Selene-This was not my first time working with South American artists. I have traveled extensively in Latin America, and have had the opportunity to work with many artists from Brazil, Colombia, Argentina and Chile, as well as Cuba, Jamaica and Trinidad. However, this was the first time I have had an exhibition in Colombia, and the experience was wonderful. This was my third time in Colombia and I look forward to returning sometime soon. Since the source of inspiration for the exhibition came from a personal interest in Latin American literature, it was particularly meaningful for me to present the exhibition in South America. 

This curatory in association with the cuban Curator Gerardo Mosquera, is the first time you work together? How was the work between you and him?

Yes, this was the first time I worked directly with Gerardo Mosquera, who is a curator that I greatly admire.  With such an emphasis on Latin American artists in the exhibition, I felt that it was important to collaborate with a Latin American curator, whose perspectives and experience could compliment my own. It has been a great experience working with him.

What Story Tellers “los habladores” expect of the audience? 

Considering the depth of knowledge that lies behind the works in the exhibition one might think that the exhibition is intended for bibliophiles. The works are visual translations that tell or re-tell captivating stories that trace a path from Jorge Luis Borges to James Joyce, from Brazil to Norway, from the nineteenth century to the twenty-first century and back again, yet the exhibition is also easily understood without in-depth knowledge of the literature and poetry that is referenced in the works.

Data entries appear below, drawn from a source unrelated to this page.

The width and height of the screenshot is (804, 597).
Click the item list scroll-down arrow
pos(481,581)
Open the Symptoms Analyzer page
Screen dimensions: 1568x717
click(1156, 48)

Also, there is a strong visual component that also makes the works interesting on a purely aesthetic level.

Different countries, different worlds, literatures, How it is to curate all this elements of a globalized world?

As a curator with a distinctly global perspective, it comes naturally for me to bring artists from different parts of the world together into meaningful, interesting contexts.

Why you think art and literature should be important in our contemporary society?

Perhaps above all as an antidote to the fast-paced, media saturated society we live in. Depending of course on what kind of books one reads and what kind of art one is interested in, literature and art have always had the capacity to bring meaning to life. The fact that so many visual artists are creating works that are directly inspired by literature tells us something interesting about contemporary society — perhaps reflecting a longing for depth, meaning and knowledge. 

This tendency is not limited to my exhibition either. Having just returned from the Venice Biennale I found it interesting that BBC Mundo interpreted the Encyclopedic Palace as “the biennale of Jorge Luis Borges”, with specific reference to Italo Calvino and other authors as well. Storytelling, narration, all these issues are clearly “in the air” right now, and that definitely says something interesting about contemporary society. 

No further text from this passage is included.